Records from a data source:
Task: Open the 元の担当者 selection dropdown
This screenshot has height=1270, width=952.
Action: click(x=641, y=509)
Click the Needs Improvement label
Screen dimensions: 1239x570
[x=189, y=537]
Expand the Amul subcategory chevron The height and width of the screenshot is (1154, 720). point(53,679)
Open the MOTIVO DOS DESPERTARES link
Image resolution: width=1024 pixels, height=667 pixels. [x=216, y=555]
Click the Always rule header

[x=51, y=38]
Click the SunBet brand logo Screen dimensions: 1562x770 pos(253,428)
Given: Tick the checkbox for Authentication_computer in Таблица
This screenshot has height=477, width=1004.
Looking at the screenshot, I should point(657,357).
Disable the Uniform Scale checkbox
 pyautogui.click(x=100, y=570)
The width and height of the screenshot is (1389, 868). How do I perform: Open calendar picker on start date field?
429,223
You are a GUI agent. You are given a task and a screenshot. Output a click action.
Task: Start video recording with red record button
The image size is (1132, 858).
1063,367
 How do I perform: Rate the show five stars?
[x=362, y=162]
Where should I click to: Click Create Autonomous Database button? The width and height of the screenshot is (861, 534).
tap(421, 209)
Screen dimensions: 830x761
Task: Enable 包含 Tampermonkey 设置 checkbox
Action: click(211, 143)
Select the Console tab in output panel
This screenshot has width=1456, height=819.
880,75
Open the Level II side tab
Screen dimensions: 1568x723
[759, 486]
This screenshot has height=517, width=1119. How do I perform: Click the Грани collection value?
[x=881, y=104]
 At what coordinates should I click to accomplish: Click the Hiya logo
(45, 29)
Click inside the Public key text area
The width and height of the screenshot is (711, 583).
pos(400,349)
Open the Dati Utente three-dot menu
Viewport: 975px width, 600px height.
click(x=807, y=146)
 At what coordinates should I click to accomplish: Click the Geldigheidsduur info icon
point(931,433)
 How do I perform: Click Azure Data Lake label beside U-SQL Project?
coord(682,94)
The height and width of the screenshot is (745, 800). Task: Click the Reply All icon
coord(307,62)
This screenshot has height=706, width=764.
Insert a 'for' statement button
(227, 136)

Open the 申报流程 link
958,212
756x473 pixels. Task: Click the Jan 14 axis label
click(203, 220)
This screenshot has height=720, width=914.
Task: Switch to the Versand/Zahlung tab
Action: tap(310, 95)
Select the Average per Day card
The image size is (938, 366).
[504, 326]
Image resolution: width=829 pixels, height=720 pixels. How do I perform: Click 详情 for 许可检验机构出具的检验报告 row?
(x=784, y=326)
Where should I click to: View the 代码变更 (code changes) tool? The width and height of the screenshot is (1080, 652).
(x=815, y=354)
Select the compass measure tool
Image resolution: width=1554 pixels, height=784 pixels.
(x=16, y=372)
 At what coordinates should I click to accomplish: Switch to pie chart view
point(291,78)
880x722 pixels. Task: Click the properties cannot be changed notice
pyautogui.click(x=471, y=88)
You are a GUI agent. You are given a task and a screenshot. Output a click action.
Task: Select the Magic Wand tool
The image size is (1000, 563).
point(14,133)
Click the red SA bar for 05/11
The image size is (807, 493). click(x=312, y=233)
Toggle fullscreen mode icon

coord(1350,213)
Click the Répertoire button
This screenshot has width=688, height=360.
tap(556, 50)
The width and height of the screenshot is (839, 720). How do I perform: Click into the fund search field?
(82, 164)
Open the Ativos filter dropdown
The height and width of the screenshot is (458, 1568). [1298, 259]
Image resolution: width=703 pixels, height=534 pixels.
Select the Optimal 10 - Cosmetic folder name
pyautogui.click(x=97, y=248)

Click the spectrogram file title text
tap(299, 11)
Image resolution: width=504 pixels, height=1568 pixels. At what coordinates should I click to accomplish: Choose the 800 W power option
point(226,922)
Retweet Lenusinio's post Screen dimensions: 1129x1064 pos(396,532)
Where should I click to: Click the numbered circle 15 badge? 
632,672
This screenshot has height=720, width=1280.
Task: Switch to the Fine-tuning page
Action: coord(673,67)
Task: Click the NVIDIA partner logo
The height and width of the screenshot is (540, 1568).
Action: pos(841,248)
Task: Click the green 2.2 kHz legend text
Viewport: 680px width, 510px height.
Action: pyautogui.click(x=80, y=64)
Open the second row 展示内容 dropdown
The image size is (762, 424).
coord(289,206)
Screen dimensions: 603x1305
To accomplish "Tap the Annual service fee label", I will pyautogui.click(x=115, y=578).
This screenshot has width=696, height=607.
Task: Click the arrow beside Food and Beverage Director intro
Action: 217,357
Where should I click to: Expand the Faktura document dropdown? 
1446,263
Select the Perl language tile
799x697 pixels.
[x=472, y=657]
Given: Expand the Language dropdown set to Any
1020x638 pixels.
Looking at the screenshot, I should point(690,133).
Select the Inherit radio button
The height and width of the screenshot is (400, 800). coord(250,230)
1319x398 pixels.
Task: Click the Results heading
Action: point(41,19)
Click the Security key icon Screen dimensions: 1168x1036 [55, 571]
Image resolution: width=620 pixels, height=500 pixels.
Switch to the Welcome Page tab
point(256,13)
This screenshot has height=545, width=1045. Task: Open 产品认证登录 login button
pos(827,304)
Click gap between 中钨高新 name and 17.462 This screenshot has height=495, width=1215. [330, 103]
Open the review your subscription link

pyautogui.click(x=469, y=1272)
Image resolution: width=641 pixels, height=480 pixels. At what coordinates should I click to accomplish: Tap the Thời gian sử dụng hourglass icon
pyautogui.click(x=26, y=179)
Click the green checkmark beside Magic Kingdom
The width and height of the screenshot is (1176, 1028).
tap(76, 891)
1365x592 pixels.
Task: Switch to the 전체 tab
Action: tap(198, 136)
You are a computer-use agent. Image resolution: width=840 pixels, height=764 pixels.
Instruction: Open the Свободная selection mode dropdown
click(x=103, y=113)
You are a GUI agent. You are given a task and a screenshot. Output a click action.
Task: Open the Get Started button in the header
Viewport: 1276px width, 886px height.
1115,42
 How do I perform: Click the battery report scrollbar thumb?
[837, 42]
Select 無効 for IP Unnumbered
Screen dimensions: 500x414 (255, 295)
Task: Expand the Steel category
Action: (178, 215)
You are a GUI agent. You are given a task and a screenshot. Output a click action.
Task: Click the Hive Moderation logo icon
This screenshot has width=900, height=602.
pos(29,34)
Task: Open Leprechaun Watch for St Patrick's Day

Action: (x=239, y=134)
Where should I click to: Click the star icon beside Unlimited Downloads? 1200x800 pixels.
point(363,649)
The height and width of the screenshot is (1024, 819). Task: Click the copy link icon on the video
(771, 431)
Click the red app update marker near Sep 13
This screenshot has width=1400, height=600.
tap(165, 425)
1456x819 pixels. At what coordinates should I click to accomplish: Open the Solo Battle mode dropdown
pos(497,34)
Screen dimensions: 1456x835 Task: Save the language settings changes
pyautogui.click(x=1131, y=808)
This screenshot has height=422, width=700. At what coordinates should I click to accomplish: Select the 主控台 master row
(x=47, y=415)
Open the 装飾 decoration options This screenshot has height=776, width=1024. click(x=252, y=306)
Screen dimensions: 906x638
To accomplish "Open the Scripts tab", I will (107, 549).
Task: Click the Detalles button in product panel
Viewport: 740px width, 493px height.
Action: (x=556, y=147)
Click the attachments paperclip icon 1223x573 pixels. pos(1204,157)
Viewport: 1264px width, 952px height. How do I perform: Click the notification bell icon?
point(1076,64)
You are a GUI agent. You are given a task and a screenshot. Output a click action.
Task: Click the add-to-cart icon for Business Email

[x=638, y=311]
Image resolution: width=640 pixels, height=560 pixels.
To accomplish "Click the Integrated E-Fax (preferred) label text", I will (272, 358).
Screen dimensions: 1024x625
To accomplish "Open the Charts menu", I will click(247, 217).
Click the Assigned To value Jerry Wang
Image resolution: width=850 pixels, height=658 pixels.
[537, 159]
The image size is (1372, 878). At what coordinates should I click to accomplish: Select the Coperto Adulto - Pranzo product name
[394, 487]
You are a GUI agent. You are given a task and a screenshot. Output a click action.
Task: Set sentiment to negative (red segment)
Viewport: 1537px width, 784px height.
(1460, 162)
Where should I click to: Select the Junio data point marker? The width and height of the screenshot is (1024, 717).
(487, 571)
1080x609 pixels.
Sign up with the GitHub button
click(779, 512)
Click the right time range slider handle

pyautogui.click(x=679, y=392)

### ASSIGNMENT
Lines from the records above that hold "green" are the ones to list.

### REPLY
Task: Click the green 2.2 kHz legend text
Click the green checkmark beside Magic Kingdom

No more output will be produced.